III. Roman-Period Clay Lamps / Types from both Western and Eastern Provinces of the Roman Empire / Augustan and Imperial Lamps / Loeschcke type IV

Bailey type B group ii

166
167
168
169
170
171
172
173
174
175
176
177
178
179
180
181
182
183
184
185
186
187
188
189
190
191
192
193
194
195
196
197
198
199
200
201
202
203
204
205
206
207

As Bailey points out, his round-nozzled type B became standardized only in Tiberian times, when Loeschcke shoulder forms III and IV began to be introduced. Out of forty-two Getty lamps of type B group ii, there is one example of shoulder form II a, Claudian to Flavian; one of form II b, Tiberian to early Trajanic; thirty-two examples of form III (III a, III a var., or III b) falling mainly within the second and third quarters of the first century A.D.; seven cases of form IV a, Tiberian to Trajanic and even Hadrianic; and one form VI a, Tiberian to early Trajanic. A base-ring is seen on five lamps associated with shoulder form III. A slightly raised flat base marked off by one circular groove is found on thirty-five lamps. According to Bailey, this base is very common from the Claudian to the Early Trajanic period. Sixteen discus decors are related to mythology; nine to animals; six to amphitheater and circus; four to symplegma; five to daily life; the last two are a wreath and a rosette.
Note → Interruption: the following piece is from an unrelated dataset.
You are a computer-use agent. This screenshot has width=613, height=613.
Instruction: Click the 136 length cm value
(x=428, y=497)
Seventeen lamps have a workshop mark on their base: a double planta pedis (CCLO/CCLO), a second one plain; three marks (an impressed ovolo or a vertical stroke in relief); single letters in relief (D, V, C); incuse initials (L.M.C., L.M.S.A., M.S) or in relief (M.S.V); single names: GABINIA, SOTE; tria nomina (COPPIRES, CCLOSVC, LMVNSVC[?]). It should be remembered that the tria nomina on lamps first appear in Late Flavian time.
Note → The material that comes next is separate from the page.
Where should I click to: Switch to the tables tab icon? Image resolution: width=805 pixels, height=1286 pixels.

The base of cat. 166 is decorated with three raised pelta motifs in relief, evenly distributed. Such pelta-shaped reliefs on the base occur on lamps with ear-lugs of Deneauve type V G: Perlzweig 1961, p. 79, no. 82, from the Athenian Agora; Menzel 1969, nos. 241–42, fig. 19, from Miletus; Miltner 1930, no. 82, pl. 11, from Ephesus. But they occur also on lamps of other types: Menzel 1969, no. 237, fig. 19, from Miletus, Loeschcke type IV; Heimerl 2001, pl. 1.9, Loeschcke type I with a strap handle, and Heimerl 2001, no. 291, pl. 7, Loeschcke type VIII, with an alpha mark on the base, both from Pergamon; and Bochum Museum, Schüller Collection, cat. no. 275 (Loeschcke VIII) from Anatolia. However, it would be wrong to deduce from these examples that the pelta design on a base is characteristic exclusively of the eastern Mediterranean. We find it in Cosa, Italy (Fitch and Goldman 1994, pp. 187–88, no. CEL 3, a lamp of Deneauve type V G); on an Italian lamp of the same type signed OPPI RES (Hübinger 1993, no. 150, pl. 19); on a lamp of oval shape in the Museo delle Terme in Rome (Perlzweig 1961, ref. under her lamp no. 82); and on an example of Loeschcke type VIII from Herculaneum (Bisi Ingrassia 1977, pl. 48.10b), although nothing proves that this last example had not been imported from an eastern province such as Egypt.

Bailey’s date for his group ii is Tiberian to Early Trajanic. On the basis of the period of activity of the workshops whose signatures appear on some Getty lamps, we have suggested other, mostly later, dates: Late Flavian instead of Tiberian (see cats. 180, 189, 200, 203, 205–6).